## START
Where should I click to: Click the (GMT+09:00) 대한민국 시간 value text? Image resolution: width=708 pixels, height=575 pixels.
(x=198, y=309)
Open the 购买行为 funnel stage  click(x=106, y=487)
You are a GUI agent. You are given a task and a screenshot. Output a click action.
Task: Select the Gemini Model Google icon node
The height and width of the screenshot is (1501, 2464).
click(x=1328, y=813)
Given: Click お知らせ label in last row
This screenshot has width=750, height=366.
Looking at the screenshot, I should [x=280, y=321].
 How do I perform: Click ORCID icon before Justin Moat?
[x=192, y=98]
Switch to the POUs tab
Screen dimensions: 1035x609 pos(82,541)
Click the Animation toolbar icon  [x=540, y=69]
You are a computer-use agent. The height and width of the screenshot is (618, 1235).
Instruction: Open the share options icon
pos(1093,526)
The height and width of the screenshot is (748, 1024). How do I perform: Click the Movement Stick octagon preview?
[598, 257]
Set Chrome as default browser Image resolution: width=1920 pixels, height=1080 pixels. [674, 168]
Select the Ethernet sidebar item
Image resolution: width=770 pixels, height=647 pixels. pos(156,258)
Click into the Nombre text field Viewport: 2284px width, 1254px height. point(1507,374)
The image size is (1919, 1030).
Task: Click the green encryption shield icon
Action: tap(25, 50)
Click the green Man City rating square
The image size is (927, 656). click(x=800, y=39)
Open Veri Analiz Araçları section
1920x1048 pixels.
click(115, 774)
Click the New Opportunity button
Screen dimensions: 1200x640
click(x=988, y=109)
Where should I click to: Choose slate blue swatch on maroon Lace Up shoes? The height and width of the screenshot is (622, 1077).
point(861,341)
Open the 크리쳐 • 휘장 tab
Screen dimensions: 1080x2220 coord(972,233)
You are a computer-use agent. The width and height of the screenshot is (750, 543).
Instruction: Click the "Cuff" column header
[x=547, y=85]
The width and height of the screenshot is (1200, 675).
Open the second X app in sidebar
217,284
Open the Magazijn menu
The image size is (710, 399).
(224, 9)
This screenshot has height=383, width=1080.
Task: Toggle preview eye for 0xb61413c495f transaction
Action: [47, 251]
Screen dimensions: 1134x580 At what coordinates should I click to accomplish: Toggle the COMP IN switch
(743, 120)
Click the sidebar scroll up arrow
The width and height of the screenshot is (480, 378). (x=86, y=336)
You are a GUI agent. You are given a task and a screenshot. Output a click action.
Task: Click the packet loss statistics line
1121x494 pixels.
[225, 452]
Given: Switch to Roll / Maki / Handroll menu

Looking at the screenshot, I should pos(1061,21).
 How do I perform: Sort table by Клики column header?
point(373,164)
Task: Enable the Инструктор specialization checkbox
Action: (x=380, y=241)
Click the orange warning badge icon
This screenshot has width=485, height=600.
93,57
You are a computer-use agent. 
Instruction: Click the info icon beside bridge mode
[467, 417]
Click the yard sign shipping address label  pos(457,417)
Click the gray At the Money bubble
## END
Convert the records above into a two-column Markdown table headed Row and Text, placing a sequential number under Row and each line under Text, and omit blank lines.

**FINISHED ANSWER:**
| Row | Text |
|---|---|
| 1 | Where should I click to: Click the (GMT+09:00) 대한민국 시간 value text? Image resolution: width=708 pixels, height=575 pixels. |
| 2 | (x=198, y=309) |
| 3 | Open the 购买行为 funnel stage  click(x=106, y=487) |
| 4 | You are a GUI agent. You are given a task and a screenshot. Output a click action. |
| 5 | Task: Select the Gemini Model Google icon node |
| 6 | The height and width of the screenshot is (1501, 2464). |
| 7 | click(x=1328, y=813) |
| 8 | Given: Click お知らせ label in last row |
| 9 | This screenshot has width=750, height=366. |
| 10 | Looking at the screenshot, I should [x=280, y=321]. |
| 11 |  How do I perform: Click ORCID icon before Justin Moat? |
| 12 | [x=192, y=98] |
| 13 | Switch to the POUs tab |
| 14 | Screen dimensions: 1035x609 pos(82,541) |
| 15 | Click the Animation toolbar icon  [x=540, y=69] |
| 16 | You are a computer-use agent. The height and width of the screenshot is (618, 1235). |
| 17 | Instruction: Open the share options icon |
| 18 | pos(1093,526) |
| 19 | The height and width of the screenshot is (748, 1024). How do I perform: Click the Movement Stick octagon preview? |
| 20 | [598, 257] |
| 21 | Set Chrome as default browser Image resolution: width=1920 pixels, height=1080 pixels. [674, 168] |
| 22 | Select the Ethernet sidebar item |
| 23 | Image resolution: width=770 pixels, height=647 pixels. pos(156,258) |
| 24 | Click into the Nombre text field Viewport: 2284px width, 1254px height. point(1507,374) |
| 25 | The image size is (1919, 1030). |
| 26 | Task: Click the green encryption shield icon |
| 27 | Action: tap(25, 50) |
| 28 | Click the green Man City rating square |
| 29 | The image size is (927, 656). click(x=800, y=39) |
| 30 | Open Veri Analiz Araçları section |
| 31 | 1920x1048 pixels. |
| 32 | click(115, 774) |
| 33 | Click the New Opportunity button |
| 34 | Screen dimensions: 1200x640 |
| 35 | click(x=988, y=109) |
| 36 | Where should I click to: Choose slate blue swatch on maroon Lace Up shoes? The height and width of the screenshot is (622, 1077). |
| 37 | point(861,341) |
| 38 | Open the 크리쳐 • 휘장 tab |
| 39 | Screen dimensions: 1080x2220 coord(972,233) |
| 40 | You are a computer-use agent. The width and height of the screenshot is (750, 543). |
| 41 | Instruction: Click the "Cuff" column header |
| 42 | [x=547, y=85] |
| 43 | The width and height of the screenshot is (1200, 675). |
| 44 | Open the second X app in sidebar |
| 45 | 217,284 |
| 46 | Open the Magazijn menu |
| 47 | The image size is (710, 399). |
| 48 | (224, 9) |
| 49 | This screenshot has height=383, width=1080. |
| 50 | Task: Toggle preview eye for 0xb61413c495f transaction |
| 51 | Action: [47, 251] |
| 52 | Screen dimensions: 1134x580 At what coordinates should I click to accomplish: Toggle the COMP IN switch |
| 53 | (743, 120) |
| 54 | Click the sidebar scroll up arrow |
| 55 | The width and height of the screenshot is (480, 378). (x=86, y=336) |
| 56 | You are a GUI agent. You are given a task and a screenshot. Output a click action. |
| 57 | Task: Click the packet loss statistics line |
| 58 | 1121x494 pixels. |
| 59 | [225, 452] |
| 60 | Given: Switch to Roll / Maki / Handroll menu |
| 61 | Looking at the screenshot, I should pos(1061,21). |
| 62 |  How do I perform: Sort table by Клики column header? |
| 63 | point(373,164) |
| 64 | Task: Enable the Инструктор specialization checkbox |
| 65 | Action: (x=380, y=241) |
| 66 | Click the orange warning badge icon |
| 67 | This screenshot has width=485, height=600. |
| 68 | 93,57 |
| 69 | You are a computer-use agent.  |
| 70 | Instruction: Click the info icon beside bridge mode |
| 71 | [467, 417] |
| 72 | Click the yard sign shipping address label  pos(457,417) |
| 73 | Click the gray At the Money bubble |